The recovery in housing is still heavily concentrated in higher price points, according to new NAR research.
On the surface, it seems like just another report on housing – earlier this week, the National Association of Realtors reported that existing-home sales lost momentum in August, falling 1.8 percent from July and 5.3 percent from August 2013, and reversing four consecutive months of home sale increases.
As with all matters concerning the housing recovery, though, digging beneath the surface reveals considerable details about the nature of those numbers, and how though housing continues to soldier on, it’s doing so in a manner that is still, six years removed from the collapse, completely out of whack with its fundamentals.
All one has to do is view a couple of charts (courtesy of NAR data) to see why. First, here is the breakdown of August’s existing-home sales by price range:
As you can see, between homes priced $100,000 to $250,000 and homes priced $250,00 to $500,000, we’re dealing with nearly three quarters of the total market for existing-home sales; meanwhile, homes priced $1 million and above make up just 2 percent of the marketplace.

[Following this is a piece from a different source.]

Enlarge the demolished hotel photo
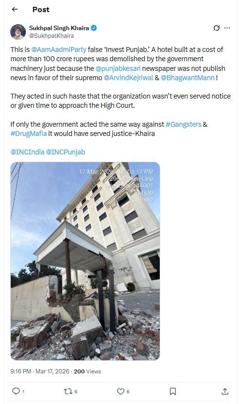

Things get awfully cloudy, though, when we look at the year-over-year change in sales for those price brackets:
See what’s happening? Every single price range – with the sole exception of million-dollar listings – saw home sales decline in August compared to last year, with entry-level homes showing the biggest declines of all. So though homes priced $1 million-plus account for a smidgen of all home sales, they’re the only homes seeing higher sales volume than a year ago.
We’ve written a number of stories on this trend, as of late, and it merits repeating – housing, between sales and home construction, has trended upward, and the resulting marketplace is not an ideal one for middle class consumers and first-time homebuyers.